Cohesity

Cohesity is a web scale, appliance-based, secondary storage platform started by Mohit Aron formerly from Nutanix and Google. Each 2U appliance is Intel x86-based and consists of four 16 core nodes (Dual 8-way). Each node contains three 8TB spinning disks, one 1.6TB PCIe MLC Flash drive, and 2x 10Gb ports.

Much like the Rubrik solution, this also runs backup software natively on the platform thus eliminating the need for costly licenses for Veeam or Commvault. The need for server hardware is also eliminated.

Also similar to Rubrik, this solution leverages policies to take backups instead of the traditional method of specifying the data set, specifying a target, setting up a schedule, and saying, “go!”. Using these policies based on your RTO/RPO, one can use the built-in cloud gateway functionality to ship the coldest (idle) data off to the cloud.

Different to most backup platforms is the ability to use the data that is backed up immediately. Data isnt locked up in a backup job anymore. Leveraging the Journaled OASIS file system, they are able to present NFS, SMB, and S3 protocols natively. Part of the file system is something called SnapTree which allows for an infinite amount of snapshots with no performance penalties  like traditional arrays create.

The solution supports variable length global deduplication (even to the cloud!), encryption, replication to AWS cloud natively (CloudReplicate), compression, and even runs MapReduce natively. One benefit of this solution is the ability to index all the data coming in. Similar to what Object Storage solutions provide, you get fully searchable data. Pretty neat stuff and a real game changer.

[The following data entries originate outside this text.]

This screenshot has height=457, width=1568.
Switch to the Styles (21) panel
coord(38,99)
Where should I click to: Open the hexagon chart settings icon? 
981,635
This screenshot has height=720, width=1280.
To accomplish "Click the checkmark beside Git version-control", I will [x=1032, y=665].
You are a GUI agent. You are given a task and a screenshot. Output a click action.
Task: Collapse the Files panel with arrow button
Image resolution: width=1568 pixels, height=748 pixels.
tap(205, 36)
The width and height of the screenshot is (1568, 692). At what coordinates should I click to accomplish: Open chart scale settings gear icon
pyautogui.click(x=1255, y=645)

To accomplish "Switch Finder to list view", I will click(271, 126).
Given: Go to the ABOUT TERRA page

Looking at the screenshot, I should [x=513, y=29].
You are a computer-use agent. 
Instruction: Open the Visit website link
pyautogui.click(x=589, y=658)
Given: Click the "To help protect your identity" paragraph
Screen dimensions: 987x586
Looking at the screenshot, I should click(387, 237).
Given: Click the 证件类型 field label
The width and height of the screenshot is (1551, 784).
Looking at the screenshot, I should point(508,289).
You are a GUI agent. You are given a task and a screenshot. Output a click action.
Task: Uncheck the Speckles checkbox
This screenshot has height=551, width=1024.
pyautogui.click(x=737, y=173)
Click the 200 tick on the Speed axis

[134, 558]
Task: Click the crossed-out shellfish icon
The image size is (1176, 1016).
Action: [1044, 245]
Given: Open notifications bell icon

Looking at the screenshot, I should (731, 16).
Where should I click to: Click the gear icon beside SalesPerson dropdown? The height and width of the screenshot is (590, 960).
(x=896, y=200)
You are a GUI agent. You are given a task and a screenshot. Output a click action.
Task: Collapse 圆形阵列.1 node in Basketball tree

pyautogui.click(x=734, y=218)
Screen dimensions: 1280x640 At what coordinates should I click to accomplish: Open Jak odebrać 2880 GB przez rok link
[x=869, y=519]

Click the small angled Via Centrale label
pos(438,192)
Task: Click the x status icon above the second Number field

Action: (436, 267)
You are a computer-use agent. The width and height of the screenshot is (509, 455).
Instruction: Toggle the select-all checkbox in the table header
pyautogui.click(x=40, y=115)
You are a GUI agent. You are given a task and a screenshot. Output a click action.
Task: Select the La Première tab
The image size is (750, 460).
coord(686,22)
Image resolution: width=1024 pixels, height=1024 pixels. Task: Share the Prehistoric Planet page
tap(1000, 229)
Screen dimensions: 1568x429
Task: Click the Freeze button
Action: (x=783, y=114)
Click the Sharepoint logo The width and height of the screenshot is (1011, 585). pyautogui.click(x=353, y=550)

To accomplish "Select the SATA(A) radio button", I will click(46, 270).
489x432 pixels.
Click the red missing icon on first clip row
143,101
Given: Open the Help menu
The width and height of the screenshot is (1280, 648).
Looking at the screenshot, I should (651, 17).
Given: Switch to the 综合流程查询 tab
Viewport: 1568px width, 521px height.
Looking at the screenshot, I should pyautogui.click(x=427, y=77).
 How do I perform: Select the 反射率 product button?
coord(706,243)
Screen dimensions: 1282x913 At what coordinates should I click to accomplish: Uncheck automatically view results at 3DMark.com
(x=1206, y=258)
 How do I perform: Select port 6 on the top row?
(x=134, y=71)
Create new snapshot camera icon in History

In the enterprise, most people have their primary storage for databases for the application. Something like Pure Storage. These enterprises have “other” data which needs a home. Cohesity (and Gartner) refer to this as dark data. Cohesity is looking to be the platform for this dark data. When I was a manager at my last gig, we had a basic flash solution for our databases and then had an entire FlexPod environment for “everything else”. We also had an entire environment for backups for compliance/contractual reasons more than anything. Those environments mandated a lot of hardware, consumed a lot of rackspace and power and cooling. Not to mention the various management interfaces I would need to “run” things. Looking back, this would have helped to solve the problem of our backup environment and eliminated the need for “Utility” filer. Any storage admin knows the deal. “We cant delete that 4 TB of data”. There are usually 4-5 instances (volumes) like that, at least. I could have ripped out about 30 RU worth of gear and replaced it with 4 – 8 using Cohesity. Strategically, I would have immediately been able to leverage the cloud for cold data instead of buying yet another appliance for that use case (think AltaVault). Beyond that, my RTO would be reduced to minutes vs hours. That’s peace of mind and a HUGE win in the efficiency column.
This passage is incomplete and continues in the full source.